▶ Rumusan Soal:
Ganti sebutan "pegawai negeri" menjadi "aparatur sipil negara" dalam kutipan tentang birokrasi Indonesia, lalu tuliskan kembali bagian yang dimulai dengan "Kekuatan birokrasi Indonesia" dan berlanjut hingga "di instansi-instansi sipil.".

▶ Kutipan Sumber:

________________

Kekuatan birokrasi Indonesia sebetulnya bisa menjadi mesin penggerak yang luar biasa apabila mampu didayagunakan untuk memajukan kesejahteraan rakyat. Namun, yang saat ini terjadi justru sebaliknya. Birokrasi Indonesia—sebut saja sekitar 3,6 juta pegawai negeri di luar polisi dan militer—justru menjadi beban negara. Sampai-sampai pemerintah sempat mengeluarkan kebijakan zero growth untuk mengurangi kemubaziran tenaga pemerintah di instansi-instansi sipil.
Mengapa birokrasi kita tak mampu menjadi sebuah kekuatan pengubah? Bisa jadi karena pemerintah memang tak memiliki visi kepemimpinan maupun grand design untuk melakukan reformasi. Belum lagi struktur kepegawaian sipil di Indonesia begitu “gemuk”. Terdiri dari lima eselon (tertinggi eselon 1), empat golongan (tertinggi golongan IV), Begitu juga birokrasi dalam pendidikan belum mampu memberikan konstribusi yang berarti bagi peningkatan mutu pendidikan.

________________

▶ Informasi yang Diberikan:
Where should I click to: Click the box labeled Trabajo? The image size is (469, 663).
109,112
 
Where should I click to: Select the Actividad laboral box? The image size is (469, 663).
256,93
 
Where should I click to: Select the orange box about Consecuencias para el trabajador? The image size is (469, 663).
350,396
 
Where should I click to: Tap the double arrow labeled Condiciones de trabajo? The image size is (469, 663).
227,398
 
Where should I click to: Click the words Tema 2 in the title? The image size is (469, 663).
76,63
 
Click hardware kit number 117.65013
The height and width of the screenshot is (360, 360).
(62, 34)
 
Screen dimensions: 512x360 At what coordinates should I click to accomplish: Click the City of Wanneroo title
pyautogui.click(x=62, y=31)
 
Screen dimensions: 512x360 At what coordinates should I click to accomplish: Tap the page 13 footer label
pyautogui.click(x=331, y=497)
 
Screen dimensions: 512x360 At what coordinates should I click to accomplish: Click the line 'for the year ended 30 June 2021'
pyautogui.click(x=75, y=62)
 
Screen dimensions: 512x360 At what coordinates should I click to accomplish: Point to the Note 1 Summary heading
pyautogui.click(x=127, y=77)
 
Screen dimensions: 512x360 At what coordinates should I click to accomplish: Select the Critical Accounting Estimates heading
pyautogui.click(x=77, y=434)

________________

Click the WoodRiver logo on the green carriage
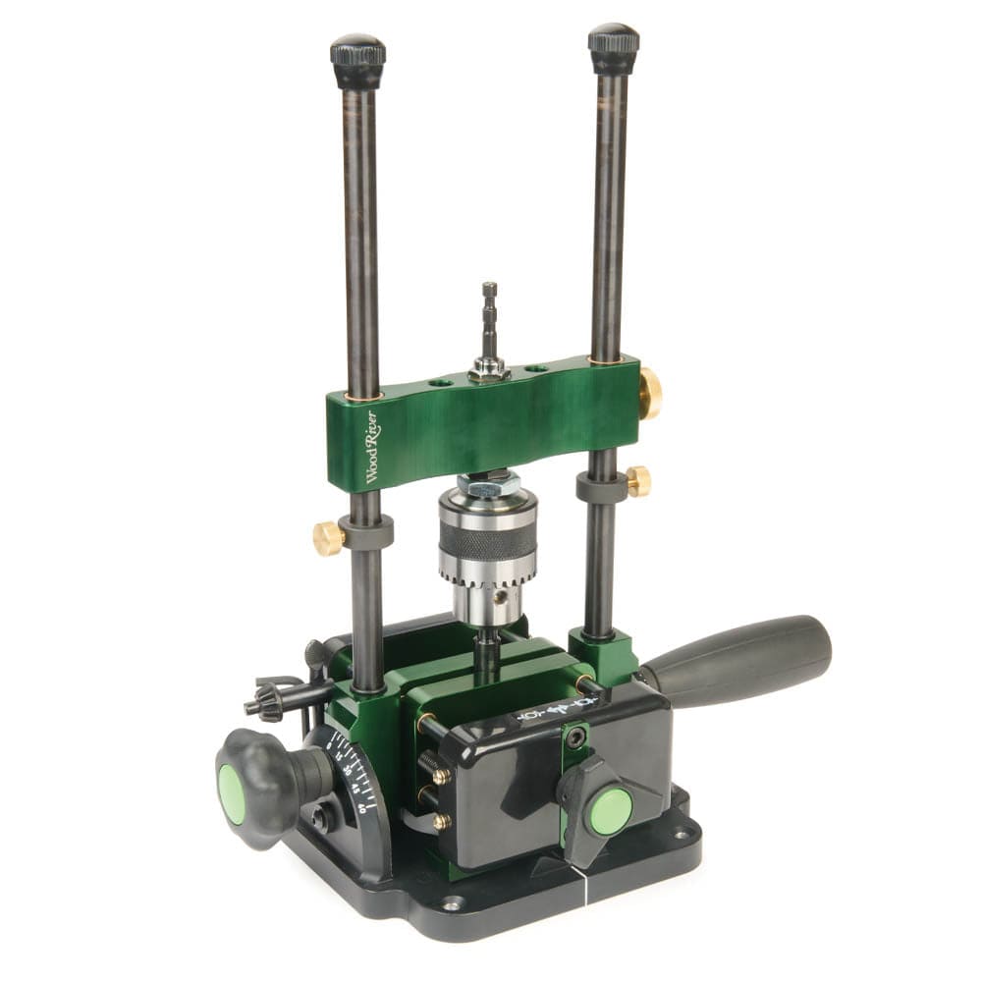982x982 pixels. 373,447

________________

▶ Hasil Pengerjaan:
Kekuatan birokrasi Indonesia sebetulnya bisa menjadi mesin penggerak yang luar biasa apabila mampu didayagunakan untuk memajukan kesejahteraan rakyat. Namun, yang saat ini terjadi justru sebaliknya. Birokrasi Indonesia—sebut saja sekitar 3,6 juta aparatur sipil negara di luar polisi dan militer—justru menjadi beban negara. Sampai-sampai pemerintah sempat mengeluarkan kebijakan zero growth untuk mengurangi kemubaziran tenaga pemerintah di instansi-instansi sipil.